The Australian Team Begin Ashes Campaign with Change Suddenly Imposed on an Older Team
The Ashes could provide a reason to cheer, but this contest will also witness the Aussie side celebrate more birthday parties than Timezone in the nineties. New boy Jake Weatherald had his thirty-first birthday a day before the squad was named. Nathan Lyon turns 38 the day before the Perth Test. Beau Webster turns 32 just before the Brisbane match, Usman Khawaja will be 39 on the second day in Adelaide, Josh Hazlewood turns 35 on the final day in Sydney, and Mitchell Starc will be 36 by the time January is out.
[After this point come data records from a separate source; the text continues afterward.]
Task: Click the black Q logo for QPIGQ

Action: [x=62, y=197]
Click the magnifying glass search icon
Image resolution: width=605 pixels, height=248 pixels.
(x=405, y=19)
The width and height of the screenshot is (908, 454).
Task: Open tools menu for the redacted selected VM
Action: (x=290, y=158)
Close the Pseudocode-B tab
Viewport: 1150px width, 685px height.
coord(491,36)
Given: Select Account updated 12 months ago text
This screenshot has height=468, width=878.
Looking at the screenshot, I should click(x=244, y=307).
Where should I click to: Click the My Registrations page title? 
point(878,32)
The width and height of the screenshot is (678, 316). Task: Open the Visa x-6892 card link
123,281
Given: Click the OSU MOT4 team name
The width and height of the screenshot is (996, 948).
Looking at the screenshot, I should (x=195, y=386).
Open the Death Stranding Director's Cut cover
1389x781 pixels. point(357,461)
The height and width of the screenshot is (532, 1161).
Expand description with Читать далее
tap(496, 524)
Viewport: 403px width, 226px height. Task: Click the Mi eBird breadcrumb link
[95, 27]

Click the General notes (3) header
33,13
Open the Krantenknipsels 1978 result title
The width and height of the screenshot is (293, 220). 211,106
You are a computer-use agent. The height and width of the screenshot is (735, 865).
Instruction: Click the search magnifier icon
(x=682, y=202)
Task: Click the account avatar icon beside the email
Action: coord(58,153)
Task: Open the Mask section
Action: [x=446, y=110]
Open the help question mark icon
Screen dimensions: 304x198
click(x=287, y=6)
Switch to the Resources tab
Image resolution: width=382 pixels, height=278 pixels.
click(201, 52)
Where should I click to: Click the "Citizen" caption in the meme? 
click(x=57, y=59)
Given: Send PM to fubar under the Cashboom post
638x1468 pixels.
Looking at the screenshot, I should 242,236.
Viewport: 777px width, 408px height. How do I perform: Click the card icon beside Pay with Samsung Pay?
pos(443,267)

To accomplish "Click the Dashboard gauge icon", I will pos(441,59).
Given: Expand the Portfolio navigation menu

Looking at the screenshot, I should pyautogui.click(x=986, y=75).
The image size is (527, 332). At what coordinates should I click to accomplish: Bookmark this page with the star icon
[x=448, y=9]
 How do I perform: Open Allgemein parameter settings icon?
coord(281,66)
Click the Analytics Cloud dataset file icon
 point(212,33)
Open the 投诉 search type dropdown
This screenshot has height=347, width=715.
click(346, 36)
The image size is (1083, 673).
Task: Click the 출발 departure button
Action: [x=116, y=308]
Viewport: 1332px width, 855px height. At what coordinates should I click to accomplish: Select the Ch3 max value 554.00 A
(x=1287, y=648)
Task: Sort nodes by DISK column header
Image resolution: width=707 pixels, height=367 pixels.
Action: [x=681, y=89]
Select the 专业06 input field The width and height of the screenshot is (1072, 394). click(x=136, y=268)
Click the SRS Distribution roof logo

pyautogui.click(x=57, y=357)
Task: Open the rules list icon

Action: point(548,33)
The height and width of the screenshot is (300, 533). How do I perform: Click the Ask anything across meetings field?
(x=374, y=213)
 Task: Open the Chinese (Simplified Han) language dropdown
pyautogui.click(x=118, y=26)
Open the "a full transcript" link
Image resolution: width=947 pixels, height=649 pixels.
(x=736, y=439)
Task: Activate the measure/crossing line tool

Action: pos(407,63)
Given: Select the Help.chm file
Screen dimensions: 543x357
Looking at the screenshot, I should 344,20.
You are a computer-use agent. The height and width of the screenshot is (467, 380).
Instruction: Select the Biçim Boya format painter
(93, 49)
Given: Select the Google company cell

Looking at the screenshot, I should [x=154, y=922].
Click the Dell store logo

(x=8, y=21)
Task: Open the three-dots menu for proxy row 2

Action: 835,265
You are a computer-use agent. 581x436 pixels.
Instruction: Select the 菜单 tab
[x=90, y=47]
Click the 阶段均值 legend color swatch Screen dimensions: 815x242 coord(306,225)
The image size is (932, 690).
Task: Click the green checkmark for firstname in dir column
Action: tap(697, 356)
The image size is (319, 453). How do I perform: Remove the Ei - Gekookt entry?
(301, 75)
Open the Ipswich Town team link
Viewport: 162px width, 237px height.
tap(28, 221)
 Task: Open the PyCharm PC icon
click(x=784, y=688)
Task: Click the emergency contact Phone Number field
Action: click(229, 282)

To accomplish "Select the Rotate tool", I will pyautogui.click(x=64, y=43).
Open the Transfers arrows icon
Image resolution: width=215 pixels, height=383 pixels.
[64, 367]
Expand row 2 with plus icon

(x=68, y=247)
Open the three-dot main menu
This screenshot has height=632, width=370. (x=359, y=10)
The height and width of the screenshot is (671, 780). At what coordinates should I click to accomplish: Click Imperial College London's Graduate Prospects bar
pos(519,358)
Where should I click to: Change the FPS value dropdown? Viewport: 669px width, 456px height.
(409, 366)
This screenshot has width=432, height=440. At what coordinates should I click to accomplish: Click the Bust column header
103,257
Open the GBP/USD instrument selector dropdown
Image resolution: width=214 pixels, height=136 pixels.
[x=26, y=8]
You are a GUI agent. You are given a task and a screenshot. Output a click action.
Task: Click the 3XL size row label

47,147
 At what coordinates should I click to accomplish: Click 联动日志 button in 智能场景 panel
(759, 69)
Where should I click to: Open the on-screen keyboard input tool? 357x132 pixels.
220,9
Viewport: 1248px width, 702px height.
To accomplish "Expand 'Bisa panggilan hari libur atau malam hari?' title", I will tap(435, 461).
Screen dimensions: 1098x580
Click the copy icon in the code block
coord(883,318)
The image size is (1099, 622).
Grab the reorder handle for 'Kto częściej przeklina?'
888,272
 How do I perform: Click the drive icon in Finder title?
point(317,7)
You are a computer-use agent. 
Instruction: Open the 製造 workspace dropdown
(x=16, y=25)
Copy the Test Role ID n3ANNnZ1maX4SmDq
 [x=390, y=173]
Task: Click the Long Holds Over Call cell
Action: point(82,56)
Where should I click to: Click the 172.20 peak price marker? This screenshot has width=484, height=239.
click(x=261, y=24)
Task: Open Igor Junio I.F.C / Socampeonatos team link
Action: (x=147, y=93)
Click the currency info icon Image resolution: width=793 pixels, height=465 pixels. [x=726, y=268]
Ageing Team Interest Grows
For two or three years there has been mounting curiosity with the age of this side and especially the bowling attack. It is rare to have nearly all player near a Test team being over 30, except for novelty-sized mascot Cameron Green and occasional visitor Sam Konstas. But it didn’t logically follow that greater age was a disadvantage: a Test team featuring a four-bowler lineup with over 1,500 wickets between them is scarcely a disadvantage, and it makes sense that all of those bowlers are deep into their careers.
I can’t remember ever being so confident at the start of an away Ashes series | a former player
Perhaps what most amplified the talking point is that the reserve players over that period, Scott Boland and Michael Neser, are also well into their thirties. Younger bowlers have floated into squads – Lance Morris, Jhye Richardson – before vanishing for years with injury, meaning there has been no clear line of succession.
Change Imposed by Setbacks
So far, that hasn't been an issue, as the Big Four plus Boland have kept on performing. Any side knows that having a group of same-generation players might mean a batch of simultaneous departures, but so far transition has remained hypothetical: a train that would indeed be coming round the mountain when she comes, but one that had not steamed into view.
Now, abruptly, transition is upon them, forced upon this Aussie team in the space of a few weeks. The back injury to Pat Cummins was greeted with equanimity: he would likely only sit out the opening match, was the Cricket Australia assessment, and as the first bowling change behind Starc and Hazlewood, he could easily be covered for by Boland.
But now that Hazlewood has gone down with a hamstring injury, the team balance experiences a much more significant shift with two key bowlers absent rather than one. Cummins and Hazlewood as the two tight-line right-armers give the stability and precision that allows Starc’s left-arm pace and swing to be used more as a weapon of attack. Losing both of them means a fundamental shift in the composition of the side. Boland taking the new ball is not unusual in his first-class career, but he has been so effective in Test matches coming on after seven or eight overs of early pressure. Now he’ll probably have to be the opening bowler.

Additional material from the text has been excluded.